TEXT SHOWN:
** Begin **

High Performance S3 Cache

S3 compatible object store can be configured for shared cache storage. This will allow applications using Sidekick load balancer to share a distributed cache, thus allowing hot tier caching. The cache can be any S3 compatible object store either within the network or remote, offering vastly improved time to first byte for applications, while also fully utilizing cache storage capacity and reducing network traffic.

Run sidekick configured with high performance cache on baremetal

Caching can be enabled by setting the cache environment variables for sidekick which specify the endpoint of S3 compatible object store, access key, secret key to authenticate to the store. Objects are cached on GET to the shared store if object from the backend exceeds a configurable minimum size. Default minimum size is 1MB.

export SIDEKICK_CACHE_ENDPOINT="http://minio-remote:9000"
export SIDEKICK_CACHE_ACCESS_KEY="minio"
export SIDEKICK_CACHE_SECRET_KEY="minio123"
export SIDEKICK_CACHE_BUCKET="cache01"
export SIDEKICK_CACHE_MIN_SIZE=64MB
export SIDEKICK_CACHE_HEALTH_DURATION=20
sidekick --health-path=/minio/health/ready http://minio{1...16}:9000

Run the spark job in k8s

Following example shows on how to configure sidekick as high performance cache sidecar with spark operator framework on kubernetes environment.

apiVersion: "sparkoperator.k8s.io/v1beta2"

** End **

INFORMATION PROVIDED:

** Begin **

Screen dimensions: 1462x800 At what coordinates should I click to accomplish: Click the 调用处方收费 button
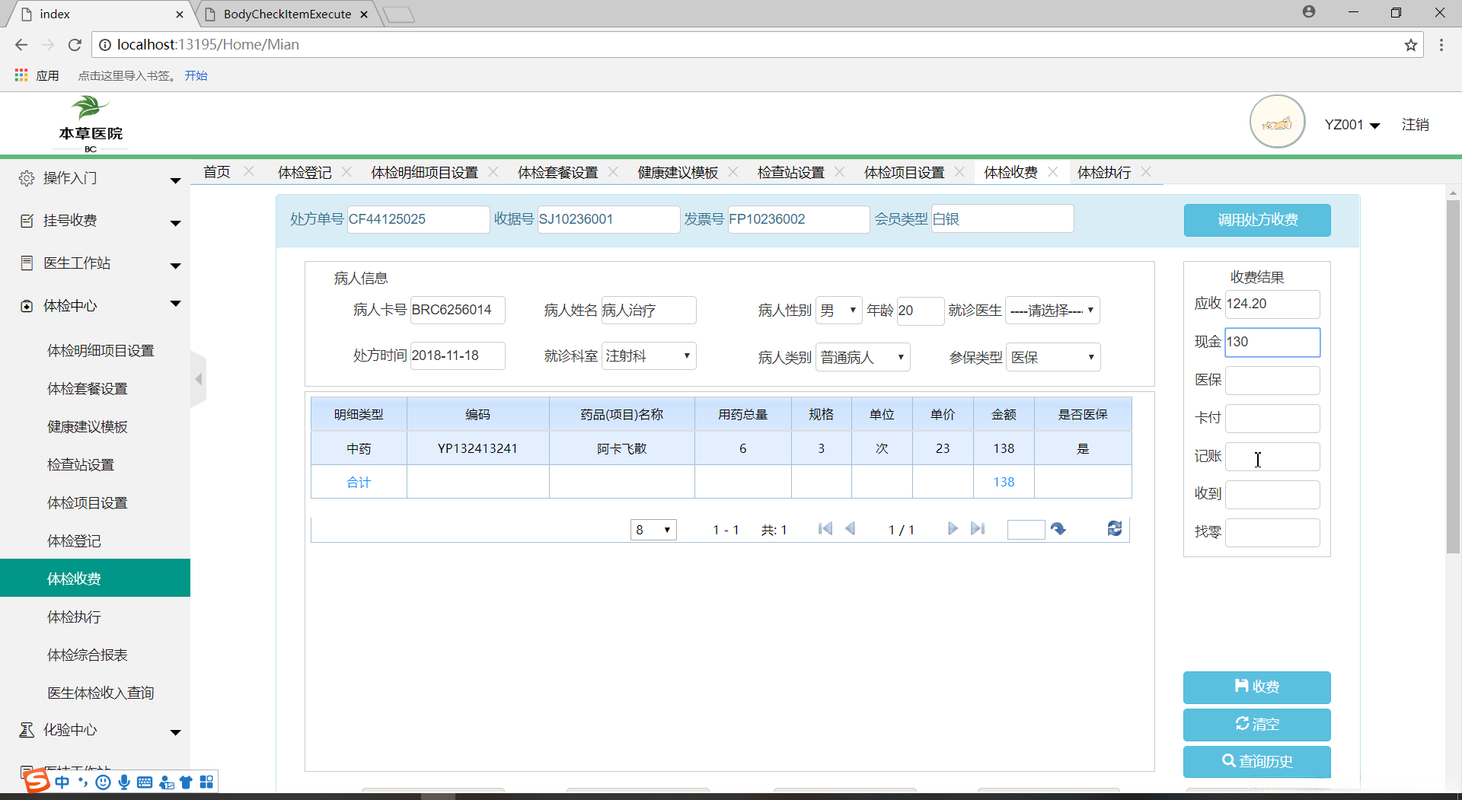[1256, 220]
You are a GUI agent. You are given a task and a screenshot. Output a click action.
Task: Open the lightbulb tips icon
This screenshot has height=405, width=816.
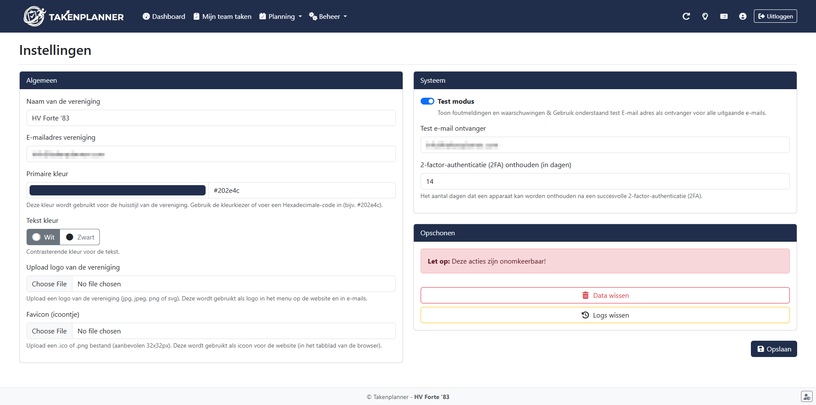click(705, 16)
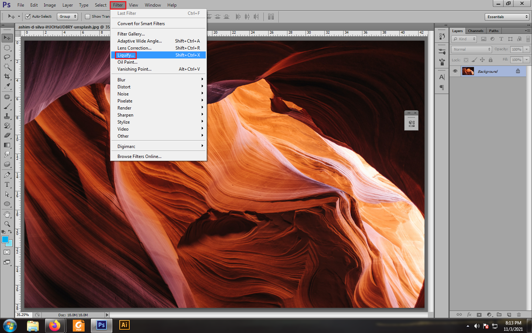Choose the Horizontal Type tool

tap(7, 185)

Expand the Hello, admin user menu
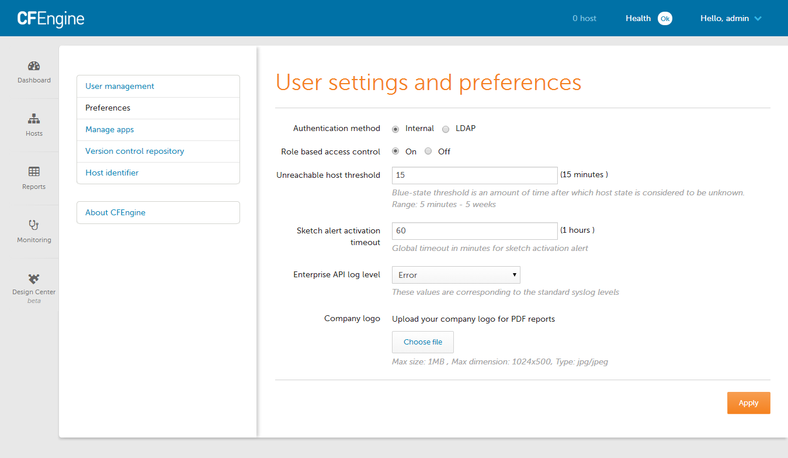[x=731, y=19]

** End **

Resume the text on the high performance S3 cache after its final line. The listing isn't needed for any of this.

kind: SparkApplication
metadata:
  name: spark-minio-app
  namespace: spark-operator
spec:
  sparkConf:
    spark.kubernetes.allocation.batch.size: "50"
  hadoopConf:
    "fs.s3a.endpoint": "http://127.0.0.1:9000"
    "fs.s3a.access.key": "minio"
    "fs.s3a.secret.key": "minio123"
    "fs.s3a.path.style.access": "true"
    "fs.s3a.impl": "org.apache.hadoop.fs.s3a.S3AFileSystem"
  type: Scala
  sparkVersion: 2.4.5
  mode: cluster
  image: minio/spark:v2.4.5-hadoop-3.1
  imagePullPolicy: Always
  restartPolicy:
      type: OnFailure
      onFailureRetries: 3
      onFailureRetryInterval: 10
      onSubmissionFailureRetries: 5
      onSubmissionFailureRetryInterval: 20

  mainClass: org.apache.spark.examples.JavaWordCount
  mainApplicationFile: "local:///opt/spark/examples/target/original-spark-examples_2.11-2.4.6-SNAPSHOT.jar"
  arguments:
  - "s3a://mytestbucket/mydata"
  driver:
    cores: 1
    coreLimit: "1000m"
    memory: "512m"
    labels:
      version: 2.4.5
    sidecars:
    - name: minio-lb
      image: "minio/sidekick:v0.5.8"
      imagePullPolicy: Always
      args: ["--health-path", "/minio/health/ready", "--address", ":9000", "http://minio-distributed-{0...3}.minio-distributed-svc.spark-operator.svc.cluster.local:9000"]
      env:
       - name: SIDEKICK_CACHE_ENDPOINT
         value: "http://minio-remote:9000"
       - name: SIDEKICK_CACHE_ACCESS_KEY
         value: "minio"
       - name: SIDEKICK_CACHE_SECRET_KEY
         value: "minio123"
       - name: SIDEKICK_CACHE_BUCKET
         value: "cache01"
       - name: SIDEKICK_CACHE_MIN_SIZE
         value: "32MiB"
       - name: SIDEKICK_CACHE_HEALTH_DURATION
         value: "20"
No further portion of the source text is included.